Search For Planet X: Dozens Of Large Planetoid Objects Found, Adds Support To Planet Nine Theory
Dozens of large celestial bodies beyond Neptune in perturbed orbits have been discovered, yielding stronger astronomical evidence that the elusive world, Planet X (or Planet Nine, as scientists prefer), exists somewhere in the outer solar system. A new study being presented by the astronomers who first posited the theory that a ninth planet might exist bolsters the pre-existing study with its data and could, with just a few additional findings, push researchers in the direction of Planet X itself.
Space.com reported last week that Scott Sheppard of the Carnegie Institution for Science in Washington, D.C., and Chadwick Trujillo of the Gemini Observatory in Hawaii teamed up again to search the outer system for supporting evidence for their 2014 theory of Planet Nine and were rewarded with the discovery of dozens of objects, the largest of which is 155 miles (250 kilometers) across and whose orbit extends 4,000 astronomical units (AUs — one of which is the spatial distance between the sun and Earth) out into Oort Cloud territory. And like the objects found in their previous study, the newfound objects had the same odd perturbations in their orbits that formed the basis of the theory.
Sheppard admitted in announcing the discovery (per Carnegie Institute for Science’s website) that it wasn’t quite a “slam dunk,” but the multiple discoveries certainly increased the odds that Planet X existed.
“If you want to put a number on it, I’d be somewhere like 80 percent sure that there’s a Planet X out there.”
Although “not 100 percent,” Sheppard told Space.com, “there are a lot of strange things that seem to be going on that would be explained quite well with there being some kind of massive planet out there.”
Sheppard and Trujillo noted in their 2014 study that dwarf planet Sedna, 2012 VP113, and several other distant objects of the outer solar sytem shared certain orbital characteristics. The duo suggested that the reason for these shared characteristics could be the existence of a rather large ninth planet, anywhere from two- to 15-times the mass of Earth (and still smaller than Neptune), orbiting somewhere hundreds of AUs from the sun.
In the recent study, which was accepted for publication in The Astronomical Journal, two other bodies, both 125-mile-wide (200 km) objects (designated 2014 SR349 and 2013 FT28), were found in a cluster that also supports the theory of Planet Nine.
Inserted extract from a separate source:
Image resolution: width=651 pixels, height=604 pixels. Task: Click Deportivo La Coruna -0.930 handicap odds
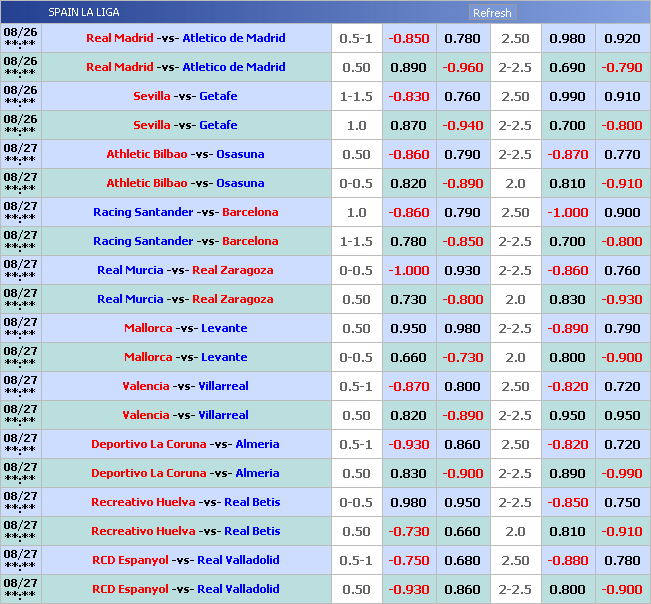(409, 445)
The two objects move within the one of the key orbital parameters known as the “argument of perihelion.”
Sheppard says that they now have found around 15 of the extreme objects, and all cluster in the argument of perihelion angle. He added that the five most distant of the 15 extreme objects share similarities in a second orbital characteristic known as the longitude of perihelion. More importantly, the five orbit too far from Neptune to be affected by its gravitational pull from Neptune (which cannot be said of the other 10, whose longitudes of perhelion do not line up).
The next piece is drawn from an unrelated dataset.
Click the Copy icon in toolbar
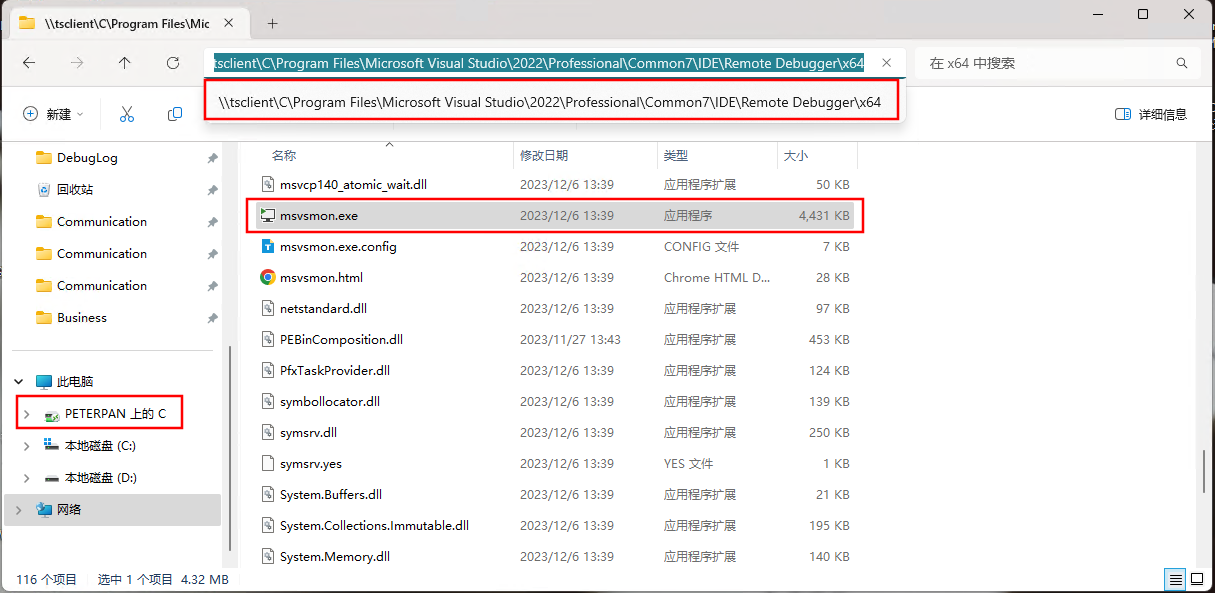1215x593 pixels. [175, 114]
Sheppard is optimistic that just two or three more discoveries like his and Trujillo’s would give Planet Nine more credence.
“I think statistics-wise, in the next year to two years we’ll probably find enough of these small, extreme objects to really say if Planet X exists or not.”
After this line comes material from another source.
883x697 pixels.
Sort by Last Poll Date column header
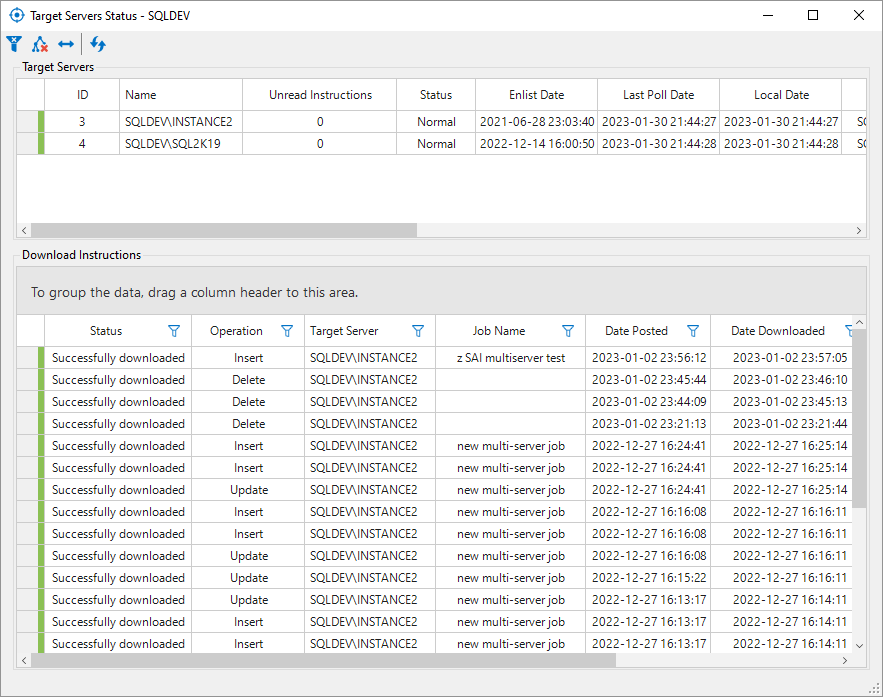coord(658,95)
He also noted during the discovery announcement astronomers “are now in a similar situation as in the mid-19th century when Alexis Bouvard noticed Uranus’ orbital motion was peculiar, which eventually led to the discovery of Neptune.”
Earlier this year, astronomers Konstantin Batygin and Mike Brown, both of the California Institute of Technology in Pasadena, published the results, also in The Astronomical Journal, of computer simulations suggesting that Planet Nine could very well exist (via Cal Tech’s website). Batygin and Brown’s models showed that a the gravitational pull of a 10-Earth-mass planet situated at roughly 600 AU from the sun could explain the seemingly strange “clustering” effect in the orbits of Sedna, 2012 VP113, and other distant objects in the outer solar system.